Seattle from Alki on 31 Dec 2008 it has some of the granualarity due to high sensitivity to light where I should have been keeping the shutter open longer, but it was also misting at the time. I scaled it to a smaller size to get rid of almost all of the granualarity.

Technically my best panorama is Near Sphere Panorama of Waterfront Park (Big... 4 MB) That took 130 photos. My three of my hemispheres take about 70 which I have wrapped around the pole are here: Fourth and Seneca (Looking Up), 5th and University (Looking Up) and Seattle Library (Looking Up). And here is a variation on Waterfron Park using a variation on the polar wrap: Waterfront Park II.

Two of the most artistic city skylines I've taken: Seattle Bathing in Sunlight and Seattle Late Afternoon I of II.


Two from Discovery Park: Blue Discovery and Basking in the Final Flames of Day.
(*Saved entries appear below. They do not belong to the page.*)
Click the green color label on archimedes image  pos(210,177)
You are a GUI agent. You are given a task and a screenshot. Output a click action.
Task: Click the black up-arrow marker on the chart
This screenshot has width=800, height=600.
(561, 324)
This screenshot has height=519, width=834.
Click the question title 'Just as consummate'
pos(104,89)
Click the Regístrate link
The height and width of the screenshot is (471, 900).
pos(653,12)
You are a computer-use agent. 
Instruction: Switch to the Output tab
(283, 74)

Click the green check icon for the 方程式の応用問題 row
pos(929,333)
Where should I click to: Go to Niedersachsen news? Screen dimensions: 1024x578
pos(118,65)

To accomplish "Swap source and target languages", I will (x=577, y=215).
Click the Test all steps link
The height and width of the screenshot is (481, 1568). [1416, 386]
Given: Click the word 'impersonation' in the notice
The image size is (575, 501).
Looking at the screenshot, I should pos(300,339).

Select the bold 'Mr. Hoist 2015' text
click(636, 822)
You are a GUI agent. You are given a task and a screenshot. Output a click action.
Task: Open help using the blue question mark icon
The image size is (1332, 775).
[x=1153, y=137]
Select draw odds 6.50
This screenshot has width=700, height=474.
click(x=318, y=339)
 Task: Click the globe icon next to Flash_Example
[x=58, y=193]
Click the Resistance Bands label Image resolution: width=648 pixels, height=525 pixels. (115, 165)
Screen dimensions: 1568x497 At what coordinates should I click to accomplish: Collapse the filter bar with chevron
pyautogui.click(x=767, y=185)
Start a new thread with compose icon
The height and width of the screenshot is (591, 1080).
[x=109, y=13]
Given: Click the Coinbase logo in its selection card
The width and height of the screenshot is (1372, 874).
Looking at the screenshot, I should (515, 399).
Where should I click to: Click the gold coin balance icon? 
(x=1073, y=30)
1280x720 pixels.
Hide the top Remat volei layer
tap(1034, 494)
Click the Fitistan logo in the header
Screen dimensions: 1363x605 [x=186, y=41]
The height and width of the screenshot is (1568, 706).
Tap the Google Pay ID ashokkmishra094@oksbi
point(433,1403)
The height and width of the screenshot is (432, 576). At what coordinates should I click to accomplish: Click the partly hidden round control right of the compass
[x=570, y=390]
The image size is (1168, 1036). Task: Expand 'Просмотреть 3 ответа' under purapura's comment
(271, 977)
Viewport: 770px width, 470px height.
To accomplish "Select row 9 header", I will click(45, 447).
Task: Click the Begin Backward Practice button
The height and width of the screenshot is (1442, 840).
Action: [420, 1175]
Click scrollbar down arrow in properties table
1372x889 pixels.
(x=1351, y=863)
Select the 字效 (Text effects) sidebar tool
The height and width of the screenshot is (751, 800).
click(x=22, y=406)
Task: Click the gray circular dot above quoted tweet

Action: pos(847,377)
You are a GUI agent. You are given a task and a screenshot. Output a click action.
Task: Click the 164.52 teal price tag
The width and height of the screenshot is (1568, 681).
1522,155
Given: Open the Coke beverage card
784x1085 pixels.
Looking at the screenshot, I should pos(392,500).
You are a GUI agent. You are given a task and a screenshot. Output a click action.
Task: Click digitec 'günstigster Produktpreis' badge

With The Making of a Memento you can see that I failed to control for brightness, but I actually managed to put the ghosts due to the movement of people and stitching of images to good used. Likewise, with stitching vignettes can be a real problem.

I learned how to control them to some extent as well as the ghosts and variation in luminosity. Later I got a used Cannon specifically on account of vignettes. Even then I am still learning. But his mountain scene is entirely seamless to my eye. No vignettes, ghosts or what have you. And in terms of its subject -- breathtaking.

jules said...

Thanks for all those links to your panoramas.

James' steady hand is responsible for this one, and it does look like it joined up very well, although I think only the print will show its true glory (or otherwise!). The reason it stitched well is partly that the view is not actually that wide angle, around 90 degrees perhaps, maybe a bit more. Although his LX3 is a compact camera, it has a manual mode so the exposure can be fixed for the whole panorama.